# WHAT YOU WILL DO
Needed from the data below: every line from the one with "Open Model Label explanation link" up to and including the one with "Given: Click the 点击复制 button", repeated exactly and with nothing else.

# INPUT RECORDS

☆ ☆ ☆

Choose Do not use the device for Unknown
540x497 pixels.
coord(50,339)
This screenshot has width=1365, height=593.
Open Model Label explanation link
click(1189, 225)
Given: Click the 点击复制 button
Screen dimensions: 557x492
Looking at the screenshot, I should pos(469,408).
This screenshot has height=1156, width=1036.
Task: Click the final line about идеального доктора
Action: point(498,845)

☆ ☆ ☆

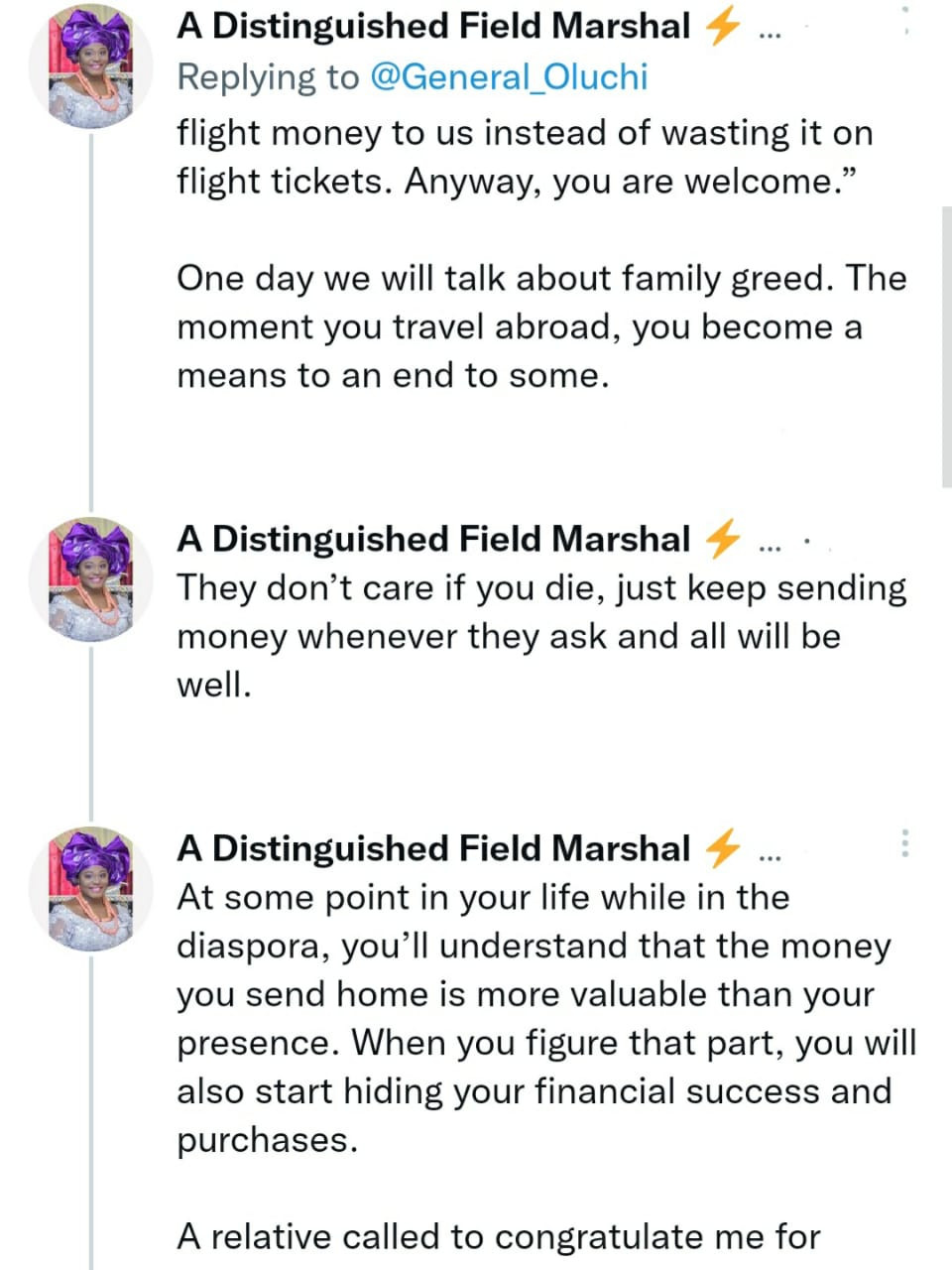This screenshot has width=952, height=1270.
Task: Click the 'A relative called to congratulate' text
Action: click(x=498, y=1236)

☆ ☆ ☆

# SOLUTION BELOW
Open Model Label explanation link
click(1189, 225)
Given: Click the 点击复制 button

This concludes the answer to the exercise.